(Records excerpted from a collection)
◆ ◆ ◆ ◆

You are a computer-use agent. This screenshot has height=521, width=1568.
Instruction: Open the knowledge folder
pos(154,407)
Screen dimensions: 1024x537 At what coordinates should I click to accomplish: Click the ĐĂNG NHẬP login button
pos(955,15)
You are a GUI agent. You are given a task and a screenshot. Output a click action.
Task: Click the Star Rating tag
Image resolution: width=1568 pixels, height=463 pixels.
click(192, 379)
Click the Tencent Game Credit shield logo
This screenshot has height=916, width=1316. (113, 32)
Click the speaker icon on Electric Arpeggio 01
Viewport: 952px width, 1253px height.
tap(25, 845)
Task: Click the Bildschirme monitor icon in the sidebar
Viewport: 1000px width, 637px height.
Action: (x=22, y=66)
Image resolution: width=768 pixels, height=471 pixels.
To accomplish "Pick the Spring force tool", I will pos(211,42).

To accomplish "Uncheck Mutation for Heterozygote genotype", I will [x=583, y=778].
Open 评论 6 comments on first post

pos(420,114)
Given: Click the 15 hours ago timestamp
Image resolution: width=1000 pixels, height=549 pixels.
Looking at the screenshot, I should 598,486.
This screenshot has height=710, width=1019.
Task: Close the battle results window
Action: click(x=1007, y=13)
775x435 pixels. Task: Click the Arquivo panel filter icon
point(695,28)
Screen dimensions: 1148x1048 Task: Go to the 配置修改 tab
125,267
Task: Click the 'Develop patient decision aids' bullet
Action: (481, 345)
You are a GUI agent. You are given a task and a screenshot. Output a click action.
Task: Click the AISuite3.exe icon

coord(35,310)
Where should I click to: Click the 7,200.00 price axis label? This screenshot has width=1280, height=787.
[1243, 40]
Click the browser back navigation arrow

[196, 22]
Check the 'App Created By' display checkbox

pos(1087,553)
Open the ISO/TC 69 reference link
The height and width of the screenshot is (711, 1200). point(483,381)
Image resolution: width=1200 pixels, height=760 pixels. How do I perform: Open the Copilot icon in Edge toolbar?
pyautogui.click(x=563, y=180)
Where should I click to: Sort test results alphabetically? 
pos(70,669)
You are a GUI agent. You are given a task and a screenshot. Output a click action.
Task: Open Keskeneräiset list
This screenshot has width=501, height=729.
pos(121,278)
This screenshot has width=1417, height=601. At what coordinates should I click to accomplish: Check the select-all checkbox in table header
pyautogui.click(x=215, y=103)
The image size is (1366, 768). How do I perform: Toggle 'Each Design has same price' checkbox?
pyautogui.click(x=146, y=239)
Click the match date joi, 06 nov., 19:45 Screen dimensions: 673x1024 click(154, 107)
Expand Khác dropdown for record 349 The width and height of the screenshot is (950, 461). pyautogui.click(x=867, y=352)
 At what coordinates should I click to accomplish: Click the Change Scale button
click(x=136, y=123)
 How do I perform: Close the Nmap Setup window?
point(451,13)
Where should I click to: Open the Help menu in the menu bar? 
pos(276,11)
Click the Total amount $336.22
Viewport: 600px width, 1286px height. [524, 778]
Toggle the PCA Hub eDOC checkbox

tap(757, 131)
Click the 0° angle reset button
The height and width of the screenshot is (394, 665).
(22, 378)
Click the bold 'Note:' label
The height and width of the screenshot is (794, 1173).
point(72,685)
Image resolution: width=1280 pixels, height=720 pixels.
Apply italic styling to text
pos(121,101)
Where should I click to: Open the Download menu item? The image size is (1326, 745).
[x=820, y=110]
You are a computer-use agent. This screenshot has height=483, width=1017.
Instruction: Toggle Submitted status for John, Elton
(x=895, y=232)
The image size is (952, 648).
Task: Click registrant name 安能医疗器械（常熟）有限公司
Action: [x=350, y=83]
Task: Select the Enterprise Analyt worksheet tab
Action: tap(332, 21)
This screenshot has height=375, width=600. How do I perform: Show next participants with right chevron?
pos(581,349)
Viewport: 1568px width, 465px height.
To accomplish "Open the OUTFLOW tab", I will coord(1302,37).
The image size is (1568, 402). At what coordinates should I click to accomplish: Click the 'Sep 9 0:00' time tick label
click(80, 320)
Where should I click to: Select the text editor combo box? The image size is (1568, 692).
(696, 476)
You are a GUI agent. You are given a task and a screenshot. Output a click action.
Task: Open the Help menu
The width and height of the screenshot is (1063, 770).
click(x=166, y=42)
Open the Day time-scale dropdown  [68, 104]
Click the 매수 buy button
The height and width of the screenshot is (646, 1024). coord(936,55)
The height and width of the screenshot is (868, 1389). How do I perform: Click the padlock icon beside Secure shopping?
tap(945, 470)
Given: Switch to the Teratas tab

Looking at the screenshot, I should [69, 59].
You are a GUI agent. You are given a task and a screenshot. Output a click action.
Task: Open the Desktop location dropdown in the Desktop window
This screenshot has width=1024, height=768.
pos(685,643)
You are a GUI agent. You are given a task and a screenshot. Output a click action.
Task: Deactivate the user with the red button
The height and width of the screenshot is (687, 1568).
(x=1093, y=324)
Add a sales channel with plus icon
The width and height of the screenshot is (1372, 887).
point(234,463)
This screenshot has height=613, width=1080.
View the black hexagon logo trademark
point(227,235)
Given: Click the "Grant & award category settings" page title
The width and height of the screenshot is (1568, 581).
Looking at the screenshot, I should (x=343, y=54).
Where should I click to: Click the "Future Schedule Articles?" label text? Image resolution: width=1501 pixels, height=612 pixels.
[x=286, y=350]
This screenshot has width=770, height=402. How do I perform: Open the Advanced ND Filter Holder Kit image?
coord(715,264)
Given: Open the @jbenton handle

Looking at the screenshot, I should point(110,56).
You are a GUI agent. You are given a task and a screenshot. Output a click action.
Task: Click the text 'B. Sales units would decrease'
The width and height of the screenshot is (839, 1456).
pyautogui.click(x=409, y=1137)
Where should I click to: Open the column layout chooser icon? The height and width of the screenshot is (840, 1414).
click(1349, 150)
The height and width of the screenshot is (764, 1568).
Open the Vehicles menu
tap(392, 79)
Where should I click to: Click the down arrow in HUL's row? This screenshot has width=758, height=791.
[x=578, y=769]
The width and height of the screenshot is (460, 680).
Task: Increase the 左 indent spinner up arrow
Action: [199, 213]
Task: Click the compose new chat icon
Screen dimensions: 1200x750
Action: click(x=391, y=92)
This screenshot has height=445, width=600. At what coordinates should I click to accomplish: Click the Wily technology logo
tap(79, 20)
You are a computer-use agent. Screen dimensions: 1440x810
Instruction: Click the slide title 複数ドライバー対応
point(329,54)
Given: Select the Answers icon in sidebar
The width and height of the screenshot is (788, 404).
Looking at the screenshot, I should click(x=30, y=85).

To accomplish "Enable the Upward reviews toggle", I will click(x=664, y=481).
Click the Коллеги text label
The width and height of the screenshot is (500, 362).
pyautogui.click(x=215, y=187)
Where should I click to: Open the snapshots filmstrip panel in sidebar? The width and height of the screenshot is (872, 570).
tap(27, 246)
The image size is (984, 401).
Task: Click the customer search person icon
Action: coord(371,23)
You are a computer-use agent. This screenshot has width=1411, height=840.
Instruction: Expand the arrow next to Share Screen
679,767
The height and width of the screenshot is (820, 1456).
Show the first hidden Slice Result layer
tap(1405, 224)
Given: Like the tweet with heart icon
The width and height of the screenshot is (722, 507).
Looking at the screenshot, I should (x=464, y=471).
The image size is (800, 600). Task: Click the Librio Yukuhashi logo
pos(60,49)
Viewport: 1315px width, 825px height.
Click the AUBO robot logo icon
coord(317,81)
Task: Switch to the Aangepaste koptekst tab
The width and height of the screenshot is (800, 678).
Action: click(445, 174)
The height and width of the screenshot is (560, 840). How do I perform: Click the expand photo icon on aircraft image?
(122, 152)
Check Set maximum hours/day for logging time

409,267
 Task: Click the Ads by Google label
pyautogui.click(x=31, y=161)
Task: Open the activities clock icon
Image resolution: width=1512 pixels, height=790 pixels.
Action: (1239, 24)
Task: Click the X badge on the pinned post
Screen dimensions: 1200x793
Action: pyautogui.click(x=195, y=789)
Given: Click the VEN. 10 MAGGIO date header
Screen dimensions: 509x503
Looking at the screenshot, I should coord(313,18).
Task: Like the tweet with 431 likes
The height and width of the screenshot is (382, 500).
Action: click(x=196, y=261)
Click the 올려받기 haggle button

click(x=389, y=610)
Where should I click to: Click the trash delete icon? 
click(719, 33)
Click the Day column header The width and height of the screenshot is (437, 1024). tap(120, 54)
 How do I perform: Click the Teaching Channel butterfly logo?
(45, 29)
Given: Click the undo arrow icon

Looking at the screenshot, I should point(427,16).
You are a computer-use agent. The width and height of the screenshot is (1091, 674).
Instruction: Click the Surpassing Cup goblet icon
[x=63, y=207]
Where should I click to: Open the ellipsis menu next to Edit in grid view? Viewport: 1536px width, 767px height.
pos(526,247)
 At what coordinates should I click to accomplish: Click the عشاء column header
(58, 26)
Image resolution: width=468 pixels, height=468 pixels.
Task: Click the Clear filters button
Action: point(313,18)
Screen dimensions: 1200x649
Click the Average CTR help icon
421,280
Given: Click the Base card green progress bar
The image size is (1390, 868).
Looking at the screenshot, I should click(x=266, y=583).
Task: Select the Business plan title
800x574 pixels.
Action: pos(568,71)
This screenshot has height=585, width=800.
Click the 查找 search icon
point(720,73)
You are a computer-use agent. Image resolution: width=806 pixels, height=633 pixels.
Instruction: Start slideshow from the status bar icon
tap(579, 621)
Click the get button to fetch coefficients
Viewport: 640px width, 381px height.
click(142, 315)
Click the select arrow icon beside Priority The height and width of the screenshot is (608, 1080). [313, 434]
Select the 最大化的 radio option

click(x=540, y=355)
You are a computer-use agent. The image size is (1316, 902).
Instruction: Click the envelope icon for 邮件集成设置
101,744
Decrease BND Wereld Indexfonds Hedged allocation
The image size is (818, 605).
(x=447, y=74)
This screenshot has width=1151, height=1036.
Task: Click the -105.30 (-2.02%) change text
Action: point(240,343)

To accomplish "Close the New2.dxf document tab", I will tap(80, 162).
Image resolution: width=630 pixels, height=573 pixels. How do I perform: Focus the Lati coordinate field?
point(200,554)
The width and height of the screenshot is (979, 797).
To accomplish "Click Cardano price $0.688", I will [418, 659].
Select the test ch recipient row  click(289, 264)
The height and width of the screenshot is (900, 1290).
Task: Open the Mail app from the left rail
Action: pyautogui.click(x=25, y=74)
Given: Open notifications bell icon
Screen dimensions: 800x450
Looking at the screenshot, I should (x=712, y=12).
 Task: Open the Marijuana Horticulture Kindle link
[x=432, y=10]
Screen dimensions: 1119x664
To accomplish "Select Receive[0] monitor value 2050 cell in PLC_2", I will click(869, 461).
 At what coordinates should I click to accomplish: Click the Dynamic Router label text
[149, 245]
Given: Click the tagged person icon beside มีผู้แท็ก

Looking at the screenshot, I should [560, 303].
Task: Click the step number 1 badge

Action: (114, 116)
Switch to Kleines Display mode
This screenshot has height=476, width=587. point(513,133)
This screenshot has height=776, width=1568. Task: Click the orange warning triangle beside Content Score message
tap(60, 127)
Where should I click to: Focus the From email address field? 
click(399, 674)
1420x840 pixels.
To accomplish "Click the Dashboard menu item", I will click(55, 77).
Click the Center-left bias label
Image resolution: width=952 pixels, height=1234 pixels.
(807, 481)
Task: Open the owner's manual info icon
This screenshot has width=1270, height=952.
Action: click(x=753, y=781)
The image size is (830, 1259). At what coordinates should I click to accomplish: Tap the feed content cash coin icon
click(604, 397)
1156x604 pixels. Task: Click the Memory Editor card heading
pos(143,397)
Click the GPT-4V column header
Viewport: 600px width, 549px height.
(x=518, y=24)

◆ ◆ ◆ ◆

* WORK INSTRUCTIONS: Working through the records above, copy each line in which "dropdown" is found.

* OUTPUT OF THE EXERCISE:
Expand Khác dropdown for record 349 The width and height of the screenshot is (950, 461). pyautogui.click(x=867, y=352)
Open the Day time-scale dropdown  [68, 104]
Task: Open the Desktop location dropdown in the Desktop window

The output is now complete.